En el día de la mujer son pocos los que se acuerdan de aquellas trabajadoras de la supervivencia que se jugaron la libertad y la salud trapicheando con el azúcar, los embutidos, la leche y hasta las medicinas, para poder darle de comer a sus hijos en los años del hambre.
Se jugaban el tipo todos los días trayendo mercancías de los pueblos más lejanos y saltándose después la vigilancia de los fielatos o vendiendo a escondidas de los guardias en el entorno de la Plaza de Abastos, sin otra recompensa que u,nas pocas monedas para poder comer ese día.
Era un comercio de subsistencia, de productos básicos, que se concentró sobre todo en la calle Juan Lirola y sus alrededores, un lugar estratégico por estar bien comunicado a través de bocacalles con la Rambla y la Vega, caminos por donde era fácil perderse cuando aparecía la pareja de municipales o la temida guardia civil.
No solo trapicheaban las mujeres, también se empleaba a los niños, que lo tenían más fácil a la hora de no levantar sospechas ante la autoridad. Aquel entorno y aquella forma de vida fue la escuela de Domingo Molina Pérez, que desde los siete años desarrolló un instinto especial para ganarse la vida.

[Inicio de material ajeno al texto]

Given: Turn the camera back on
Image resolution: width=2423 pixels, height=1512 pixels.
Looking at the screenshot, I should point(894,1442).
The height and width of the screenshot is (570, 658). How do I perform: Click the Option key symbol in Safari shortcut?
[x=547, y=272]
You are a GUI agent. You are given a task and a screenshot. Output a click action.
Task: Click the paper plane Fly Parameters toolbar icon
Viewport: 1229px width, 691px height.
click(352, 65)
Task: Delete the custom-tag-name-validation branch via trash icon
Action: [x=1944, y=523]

En plena posguerra, cogía un pipote, lo llenaba de agua y se iba a la calle Juan Lirola a darle de beber a las estraperlistas. Solían rondar las aceras con sus cargamentos escondidos bajo las ropas. Aquellas vendedoras furtivas ocupaban el lugar al amanecer y no se iban hasta que habían conseguido vender toda la mercancía o hasta que la pareja de municipales se presentaba en la calle para espantar el negocio. Domingo, que las conocía a todas por su nombre, llegaba con su jarro ambulante para aliviarles la sed por una perra gorda. La que no tenía una moneda le daba un puñado de harina o un trozo de pan tierno que el niño guardaba como si fuera un tesoro. Existía también un estraperlo que se concentró en el puerto, basado en los productos que llegaban por el mar en los buques de pasajeros y en las barcas de los marineros que se ganaban un sobresueldo con el comercio ilegal. El puerto fue un nido de estraperlistas. Eran auténticos actores y actrices, expertos en el arte del disimulo y la argucia, hábiles, intuitivos, piratas de una época en la que tenían que buscarse la vida a base de picardía para salir adelante.
Trapicheaban los maleteros que cargaban y descargaban los equipajes del barco de Melilla con efectividad y disimulo, los camareros, que pasaban la aduana como si atravesaran el salón de su casa y hasta la Anicaca, la limpiadora de los retretes del Muelle, la que no levantaba sospechas entre los guardias, la que conocía todos los entresijos del complicado arte del estraperlo. Su nombre verdadero era Ana, pero alguien le colgó detrás el apodo en homenaje a su auténtica profesión. Cada estraperlista tenía su propia clientela, con la que mantenían una relación familiar, basada en la confianza que daban los años y el trabajo bien hecho. Algunos iban por las casas repartiendo su mercancía, por las tiendas y por los bares que le habían encargado los productos. Otros se citaban en el lugar estratégico: “Te espero en la Posada del Mar”, era una consigna repetida en las inmediaciones del Muelle.
La Posada del Mar tenía un hermoso patio porticado, refugio de estraperlistas. Los soportales eran un buen rincón para los negocios turbios. Allí llegaban las mujeres del puerto, con sus mantones repletos de mercancía para esparcirla en el suelo. En la esquina, colocaban un compinche vigilando por si aparecían los guardias y había que recoger y salir corriendo.
Fueron célebres los Joya, estraperlistas del cerrillo del Hambre que se pasaron media vida esquivando vigilantes en las aduanas. Enriqueta, una de las alumnas aventajadas de esta familia de comerciantes sin carnet, bajaba desde su casa en La Chanca hasta el Muelle, portando un inmenso cántaro de barro que supuestamente iba a llenar de agua. Su destino era el puerto, su objetivo, el pescado que traían las barcas. Cuando llenaba el cántaro de peces, Enriqueta regresaba al barrio y al atravesar el fielato, los guardias la dejaban pasar sin sospechar la mercancía que transportaba. El pescado lo salaba y junto a un cargamento de jabón, que ella misma hacía en el patio de su casa, se marchaba en el tren a recorrer los pueblos lejanos de la provincia de Granada.